It is always beautiful when dance fills the faces of spectators of any age group and nationality with happiness and complacency. Thus the dance marathons in this third edition of Dancing at Home 2025 have multiplied the joy from these moments of musicality, corporal expression, metaphors of the body, extra verbal language, pulse culture and colour.
On the third day of this already essential event, just on the celebration of 29 April as World Dance Day, once again the people of Avila who wanted to enjoy a picturesque and tasteful show, could enjoy it if they came to the corner of the Martí Park facing Marcial Gómez and Independencia. The place, already inebriated by so much culture drunk in the last years, has become the ideal space for galas and open-air music and dance performances.
People appreciate it. That is what matters. The ultimate goal of all art must be the people, i.e. the public. Otherwise, we would be making sterile art, like the fruits of hermits.
That is why it is necessary to listen and understand when an Italian dancer like Gulia Coco, who recreated Cuban expressiveness in a flesh and an idiosyncrasy quite foreign to ours and knew how to incorporate the rhythm of the son, of the timba, in her own breathing way, is cheered en masse with applause. The ovation she received, even before finishing her dance, was a clear demonstration that when art arrives and transmits, it is worth all the justice in the world.

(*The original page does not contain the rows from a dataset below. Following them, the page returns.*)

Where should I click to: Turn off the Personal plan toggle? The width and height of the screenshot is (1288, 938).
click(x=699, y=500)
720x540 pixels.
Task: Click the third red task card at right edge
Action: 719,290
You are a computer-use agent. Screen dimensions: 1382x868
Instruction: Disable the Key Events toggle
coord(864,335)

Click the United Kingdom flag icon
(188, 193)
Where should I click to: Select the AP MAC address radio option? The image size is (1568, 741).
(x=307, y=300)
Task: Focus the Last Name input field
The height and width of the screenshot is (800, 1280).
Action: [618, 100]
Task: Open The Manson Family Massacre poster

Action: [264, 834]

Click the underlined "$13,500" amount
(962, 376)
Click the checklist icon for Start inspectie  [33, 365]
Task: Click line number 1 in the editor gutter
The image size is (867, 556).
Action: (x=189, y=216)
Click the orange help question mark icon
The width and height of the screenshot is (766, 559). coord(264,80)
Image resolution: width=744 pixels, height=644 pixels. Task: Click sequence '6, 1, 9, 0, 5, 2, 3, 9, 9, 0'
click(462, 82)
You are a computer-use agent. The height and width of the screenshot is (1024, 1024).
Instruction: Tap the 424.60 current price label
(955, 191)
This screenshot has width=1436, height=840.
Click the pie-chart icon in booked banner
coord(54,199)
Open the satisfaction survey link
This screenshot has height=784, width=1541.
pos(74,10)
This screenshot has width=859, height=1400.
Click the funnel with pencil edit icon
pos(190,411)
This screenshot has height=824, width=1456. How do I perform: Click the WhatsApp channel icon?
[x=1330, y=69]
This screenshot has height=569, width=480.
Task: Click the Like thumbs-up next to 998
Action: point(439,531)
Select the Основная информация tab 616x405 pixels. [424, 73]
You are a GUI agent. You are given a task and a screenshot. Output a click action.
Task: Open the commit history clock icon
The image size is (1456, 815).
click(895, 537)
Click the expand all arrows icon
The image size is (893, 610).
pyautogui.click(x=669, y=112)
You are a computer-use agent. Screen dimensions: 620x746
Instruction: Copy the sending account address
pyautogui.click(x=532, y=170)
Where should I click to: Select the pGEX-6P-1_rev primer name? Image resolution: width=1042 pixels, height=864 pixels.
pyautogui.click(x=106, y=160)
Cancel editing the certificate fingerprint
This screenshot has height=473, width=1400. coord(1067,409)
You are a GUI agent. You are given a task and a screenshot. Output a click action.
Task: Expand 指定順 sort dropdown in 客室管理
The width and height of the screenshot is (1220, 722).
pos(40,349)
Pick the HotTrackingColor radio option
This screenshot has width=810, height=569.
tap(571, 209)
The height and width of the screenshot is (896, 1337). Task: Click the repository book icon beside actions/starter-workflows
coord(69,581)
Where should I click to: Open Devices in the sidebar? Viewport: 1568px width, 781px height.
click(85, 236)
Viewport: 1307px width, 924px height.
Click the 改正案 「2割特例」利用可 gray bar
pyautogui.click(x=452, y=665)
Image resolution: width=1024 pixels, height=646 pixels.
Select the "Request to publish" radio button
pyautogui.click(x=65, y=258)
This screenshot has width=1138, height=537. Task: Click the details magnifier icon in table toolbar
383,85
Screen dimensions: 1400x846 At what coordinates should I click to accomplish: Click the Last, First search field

Likewise, the Colombian group Danza viva, who danced in a culturally grateful way with elderly people, also drew moving and happy applause from a people who somehow felt reflected by the ageing of the Cuban population in recent times.
The same audience also applauded the Grupo Contemporáneo Danza Libre, a trio from Brazil that was able to bring to the language of bodies the Brazilian idiosyncrasy of urban life and a reality that even today continues to be one of sad moments and spaces where poverty and inequality have not been eradicated.
Applause was also deserved by the school of contemporary dance of Mexico and our own Nagó, Famn Zetwal, Telón abierto, with their multiple ways of expression and their few successes on stage.
This marathon also served to recognise the Latin Luli’s production group, with Lupe Díaz Beracierto, for all their dedication to the development of both dance and theatrical spectacle in a city where the portals are well-established symbols of hospitality.